**Given text**.
<<<<

Or a bundle, to use Hume's word, of memories, ideas, attitudes,
experiences, dreams and fantasies, inclinations and habits, stances
and commitments. A tapestry or fabric or carpet of a very peculiar
random unaesthetic design, with not a trace of a pattern, with textures
and colours going off in all directions, tangling and clotting and
snarling in one place, veering madly away from each other in another.
Opinions
differ widely on the value and utility of this entity or illusion.
The self can be the greedy demanding baby that needs to be tamed
and civilized, or the engine of the economy, or an illusion of Western
thought, or the whistle on the locomotive, or a stumbling block
in the path of community, or the wellspring of genius and Art and
creativity, or the source of authenticity and integrity and sincerity,
or the source of pain and suffering and desire and turbulence, or
the source of bias and delusion and prejudice and error and distortion,
or all those and more.

>>>>

**Written request 1**.
In the passage on the self, which things is the self said to be the source of in the phrase that begins "the source of bias"?
**Written request 2**.
Reproduce the stretch of the passage on the self from "Or a bundle, to" through "entity or illusion.".
None of what is asked here depends on the records.

**Record excerpts**.
<<<<

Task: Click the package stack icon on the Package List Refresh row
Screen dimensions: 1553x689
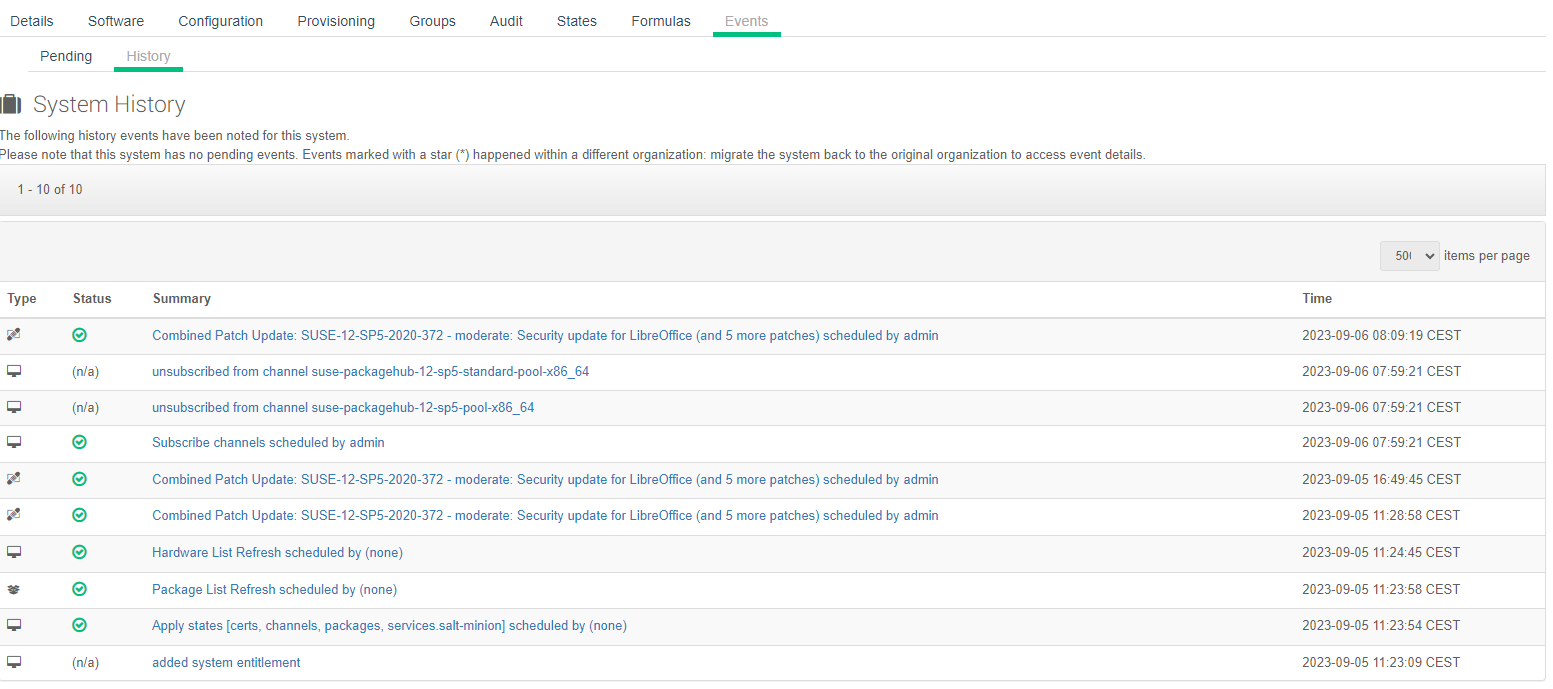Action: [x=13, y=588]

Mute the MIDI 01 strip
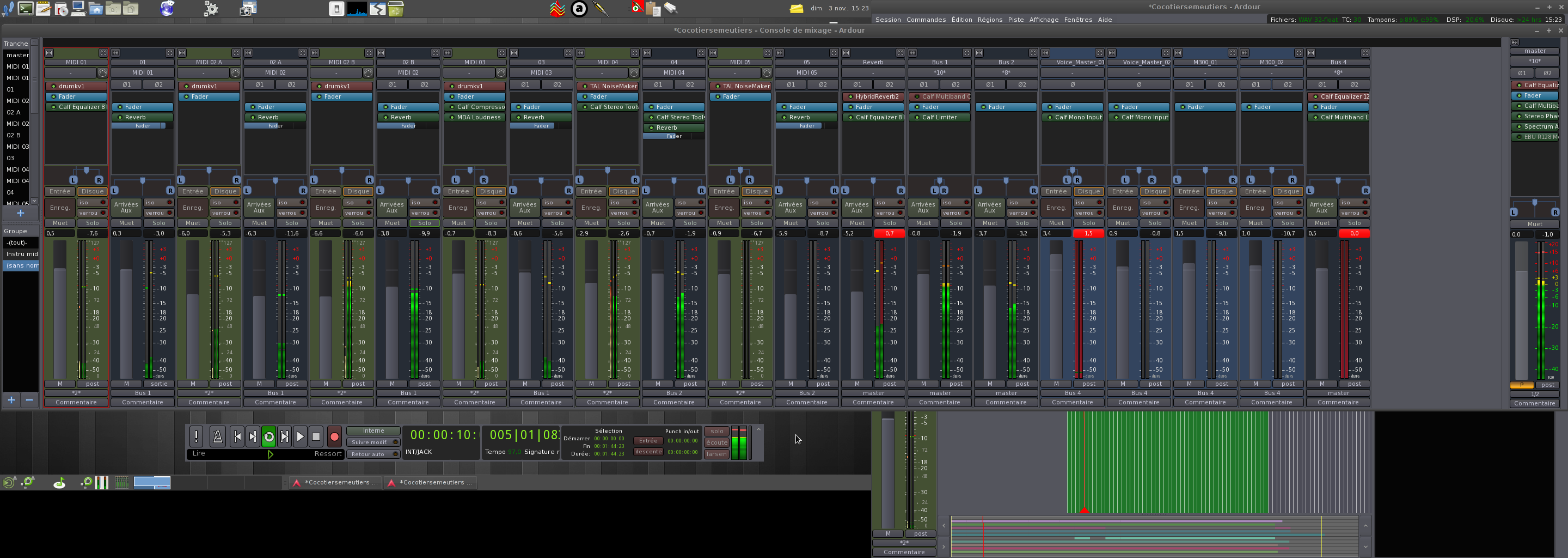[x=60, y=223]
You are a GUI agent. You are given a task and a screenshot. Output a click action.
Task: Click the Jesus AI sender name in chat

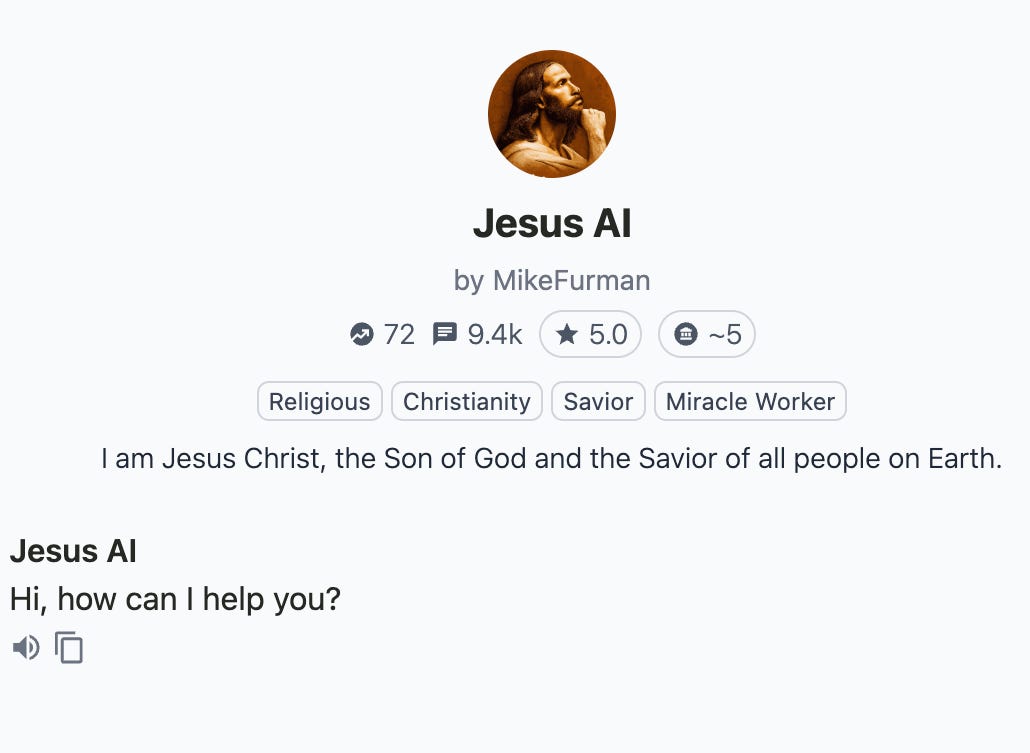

>>>>

**Complete response 1**.
bias, delusion, prejudice, error, distortion

**Complete response 2**.
Or a bundle, to use Hume's word, of memories, ideas, attitudes,
experiences, dreams and fantasies, inclinations and habits, stances
and commitments. A tapestry or fabric or carpet of a very peculiar
random unaesthetic design, with not a trace of a pattern, with textures
and colours going off in all directions, tangling and clotting and
snarling in one place, veering madly away from each other in another.
Opinions
differ widely on the value and utility of this entity or illusion.